Redundancy - there is a proposal to extend enhanced protection in redundancy situations to a period following return to work after maternity leave and also extend it to return from adoption and shared parental leave. 

In collective redundancies (where an employer proposes to make 20 or more employees redundant within a 90 day period) it is proposed to remove the reference to ‘one establishment’. This means that rather than at present where the proposed redundancy in each branch or ‘establishment’ is considered in order to decide whether the collective consultation obligations have been engaged, consideration would be given the whole business. This would inevitably result in collective consultation obligations being triggered more frequently than at present. 

Zero hours contracts – those employed on a zero hours contract will have the right to a contract guaranteeing them a fixed working pattern if they have, in practice, worked that pattern of hours over a specified reference period. 

It is also proposed that employees whose scheduled shifts are cancelled, moved or curtailed at short notice will be entitled to a payment from the employer to compensate for that late notice. The amount of the payment to be made and the period of prior notice which must be given in order to avoid liability for the additional payment will be set in regulations. 

Statutory Sick Pay – the current regime is that the first 3 days of absence are unpaid and those employees earning below the lower earnings limit for National Insurance contributions are not eligible to receive SSP. Both of these restrictions are to be removed and so SSP (currently paid at £116.75 per week) will be paid from the first day of absence. The Bill contains provisions for those low paid employees who previously would not be entitled to SSP at all to be paid less than then statutory rate of SSP, possibly in a similar manner to that which applies when calculating statutory maternity and other payments for low paid employees, by limiting it to a certain percentage of their normal earnings.

Fire and Rehire practices – these will be outlawed by making the dismissal of an employee for refusing to agree to a change in terms and conditions of employment automatically unfair. 

Flexible working arrangements  - the current regime of requesting flexible working arrangements, which have been a ‘day one’ right since April 2024 will be strengthened by making flexibility the default position where it is ‘practical’ to do so. It is proposed to change the current obligation to deal with a flexible working request in a reasonable manner, to one which is to make a reasonable decision. Employers will need to identify which of the current grounds for refusal apply and (this is the new bit) why the employer considers that the decision is reasonable in all of the circumstances. 

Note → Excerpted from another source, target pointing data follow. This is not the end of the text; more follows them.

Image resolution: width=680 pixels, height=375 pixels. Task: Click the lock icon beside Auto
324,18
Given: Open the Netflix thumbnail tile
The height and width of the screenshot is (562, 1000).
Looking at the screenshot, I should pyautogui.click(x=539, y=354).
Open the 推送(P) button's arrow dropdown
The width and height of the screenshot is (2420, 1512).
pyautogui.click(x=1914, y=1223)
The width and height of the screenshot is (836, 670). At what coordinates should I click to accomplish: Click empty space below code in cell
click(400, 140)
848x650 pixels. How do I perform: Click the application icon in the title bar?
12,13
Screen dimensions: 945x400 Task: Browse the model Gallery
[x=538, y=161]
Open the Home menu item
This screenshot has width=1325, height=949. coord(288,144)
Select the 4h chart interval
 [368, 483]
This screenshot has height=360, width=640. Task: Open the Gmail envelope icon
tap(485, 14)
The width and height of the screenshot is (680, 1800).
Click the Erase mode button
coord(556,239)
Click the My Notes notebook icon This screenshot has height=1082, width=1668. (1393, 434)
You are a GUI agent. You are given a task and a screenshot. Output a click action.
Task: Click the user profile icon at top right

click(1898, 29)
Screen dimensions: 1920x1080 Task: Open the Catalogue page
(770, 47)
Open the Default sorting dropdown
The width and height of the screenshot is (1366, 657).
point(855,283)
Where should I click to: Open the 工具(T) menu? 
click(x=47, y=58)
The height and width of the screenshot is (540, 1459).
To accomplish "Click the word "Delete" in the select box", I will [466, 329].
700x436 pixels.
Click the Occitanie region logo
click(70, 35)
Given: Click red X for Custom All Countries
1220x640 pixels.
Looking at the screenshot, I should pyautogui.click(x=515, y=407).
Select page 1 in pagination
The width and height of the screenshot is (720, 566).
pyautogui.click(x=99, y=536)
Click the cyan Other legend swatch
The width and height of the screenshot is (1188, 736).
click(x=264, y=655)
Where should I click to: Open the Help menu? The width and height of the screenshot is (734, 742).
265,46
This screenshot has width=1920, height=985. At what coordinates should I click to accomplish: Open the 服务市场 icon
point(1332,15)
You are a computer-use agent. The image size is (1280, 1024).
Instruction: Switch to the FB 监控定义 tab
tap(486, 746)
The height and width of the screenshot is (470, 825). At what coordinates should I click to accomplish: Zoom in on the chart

Paternity, parental and bereavement leave – will also become a ‘day one’ right. Statutory bereavement leave will be available on the death of a wider category of individuals than at present when it is limited to the death of a child under 18 or stillbirth after 24 weeks of pregnancy.

All in all, there are some chunky reforms being proposed here, but the final form that they will take is far from certain and there will be time for employers to consider and make appropriate preparations before they come into force. We will be on hand to assist with any changes to your current processes which may be required as the Bill comes into law, but in the meantime ‘keep calm and carry on’ may be the best approach.